[REQUIREMENT]: Resume the opinion piece on New York law enforcement and the subway attack, starting after its last sentence and keeping its voice.
──────── SELECTED EXTRACT
It is the law that has failed to act to protect New Yorkers, especially the most innocent and vulnerable among them. It has unjustly bound their hands and tongues, reducing them to cowering, whimpering peons, pawns of the all-powerful, sadistic state, to be abused and tortured at will, as a means to its self-sustaining, self-pleasuring political ends.
Up until last Sunday, that is. That’s when the “railroaded” suddenly sparked to life with all the electric shock of the subway’s third rail. Nobody was probably more shocked than the attacker, maybe not even the subway police, who almost certainly were also present, and as lifeless as wallflowers painted on as subway wall murals.
We have all seen how the “law” in NYC stands on the sidelines. They effectively empower the thugs are also unwitting agents of the state, brown-shirted enforcers.
This is not meant to demean or necessarily blame the good men and women of law enforcement for the crimes to which they have become forced spectators. Progressive prosecutors have placed them into the custody of their own handcuffs and have locked the keys away within the hollowed-out pages of their law books. They have ripped away the blindfold from Lady Justice’s eyes and used it instead to bind the hands of law enforcement and law-abiding alike.
────────────────
──────── INFORMATION SHOWN
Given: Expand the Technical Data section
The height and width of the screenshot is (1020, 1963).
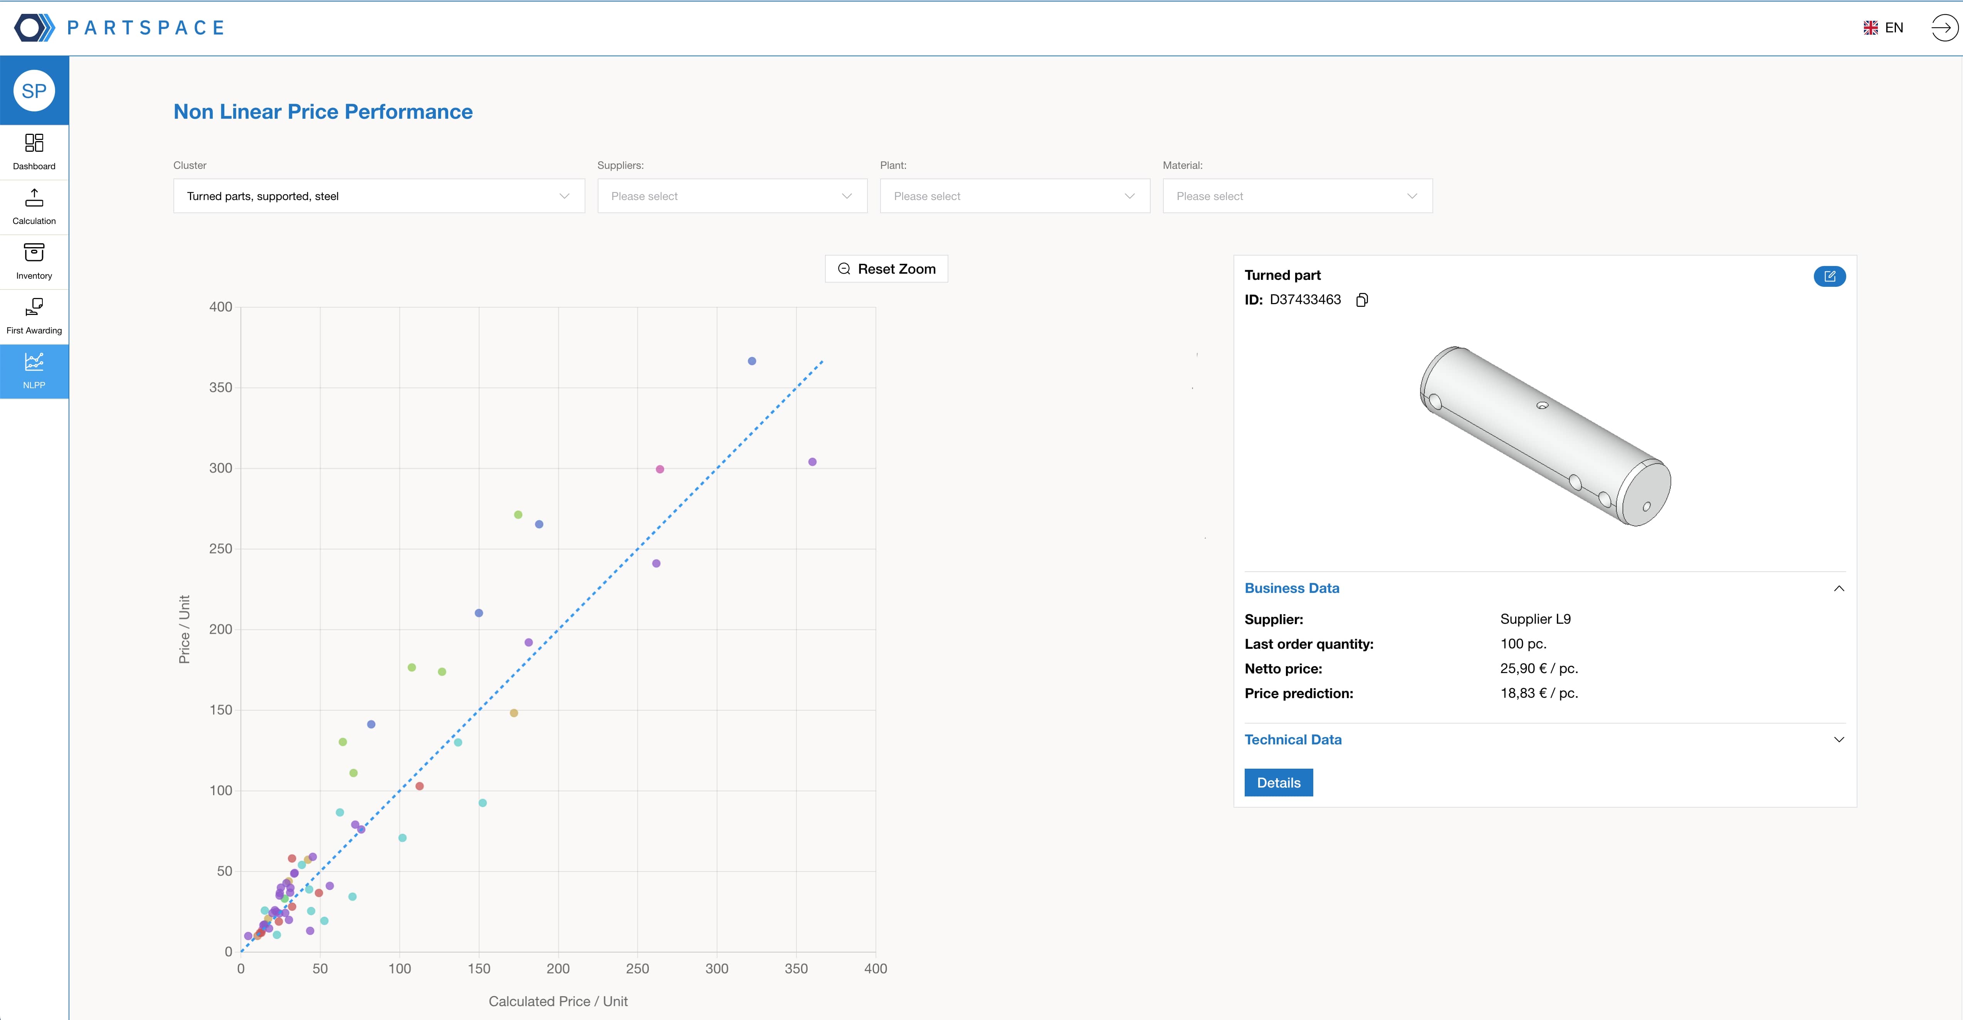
────────────────
[EXERCISE RESPONSE]:
Violent crime in big cities isn’t a bug, but a deliberate feature, intended to demoralize and silence citizens. When given yard time by their wardens, they can stretch their legs no more than to tiptoe the city sidewalks and subway platforms with averted eyes, not noticing, hoping not to be noticed.
Up until last Sunday, that is. Thankfully, the victim appears to have been rescued from her attacker without serious physical injury, although probably not before experiencing serious and lasting psychological and emotional trauma. Hopefully, at least, her trust in her fellow man may’ve been strengthened by the actions of these good neighbors.
In closing, and also hopefully, this “coming to a neighbor’s defense” will not be a one-off. How fitting if it should actually become just the opening salvo to an authentic, ongoing declaration and celebration of Independence Day in America!